Zitat:
Zitat von dr_big
Jetzt aber mal ne doofe Frage, was macht man eigentlich langfristig mit so einem e-Wagen? Wenn nach 10 Jahren die Batterie <70% hat, dann wird ein Batterietausch zum wirtschaftlichen Totalschaden, einen Käufer wird man kaum mehr finden. Was macht man dann?
|
Die ersten Teslas haben die 10 Jahre inzwischen auf dem Buckel und laufen noch ganz gut. Die meisten sind noch weit weg von den 70%
Wenn es nur ein Reichweitenverlust ist, kann man ihn etwas öfters laden oder an jemanden verkaufen der velleicht nicht so lange Strecken fährt.

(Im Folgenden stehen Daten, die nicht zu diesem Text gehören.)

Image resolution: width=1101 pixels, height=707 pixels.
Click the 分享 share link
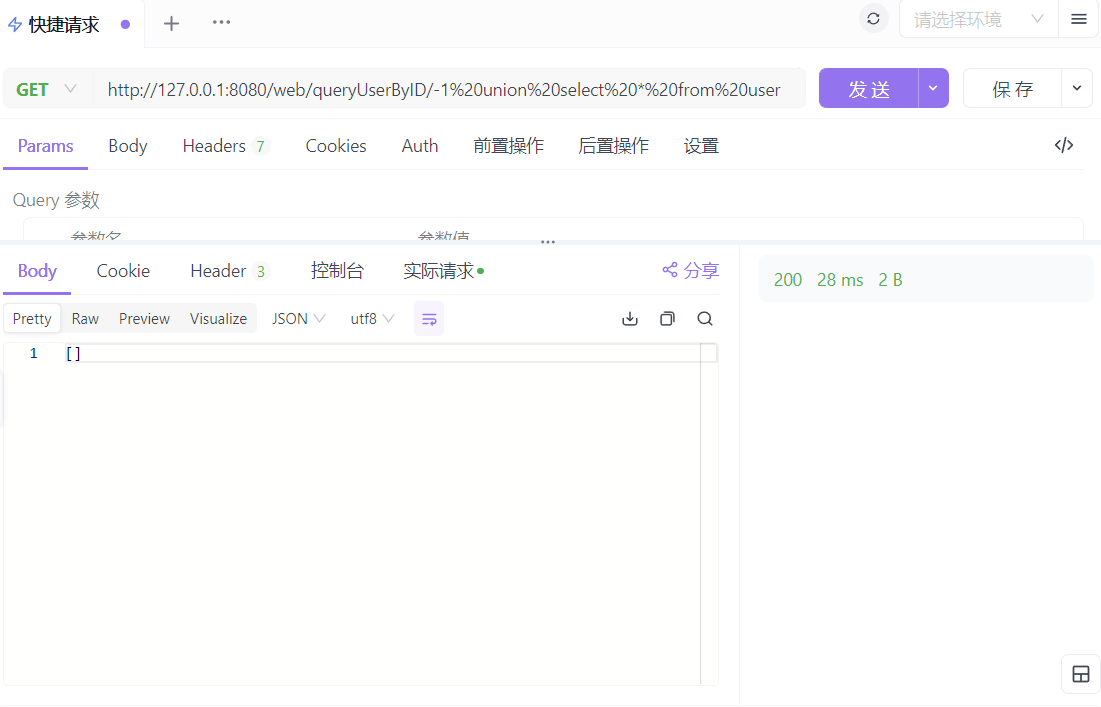(690, 270)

Grade bei Tesla wirst du staunen was für doch recht alte Autos noch für Preise verlangt werden. 9 Jährige Model S mit 200'000km werden noch für >30'000€ verkauft.
Mein Ampera ist nach 6.5 Jahren noch praktisch 100% seiner anfänglichen Akkukapazität. Der Akku zwar hat noch ein paar versteckte Reserven die er vermutlich anzapft, die nutzbare Kapazität ist noch gleich wie am Anfang.
Sollte der Akku tatsächlich irgendwann sterben sollte, muss man sich überlegen wie der restliche Zustand des Wagens ist. Wenn der noch gut ist, kann man einen neuen Akku einbauen (der in 10 Jahren auch nur noch einen Bruchteil des Neupreises kostet) oder Auto und Akku ins Recycling geben.
So ähnlich wie auch bei einem Verbrenner mit Motorschaden oder ähnlich kostenintensiven Reparaturen.
Ausgebaute Akkus mit reduzierter Kapazität kann man nochmals rund 10 Jahre als Hausspeicher oder ähnlich nutzen bevor man sie dann endgültig recyclet.
Dazu gibt es Dienstleister die das an Privatpersonen anbieten, allerdings haben auch fast alle Autobauer inzwischen Projekte in denen sie die Akkus weiter nutzen.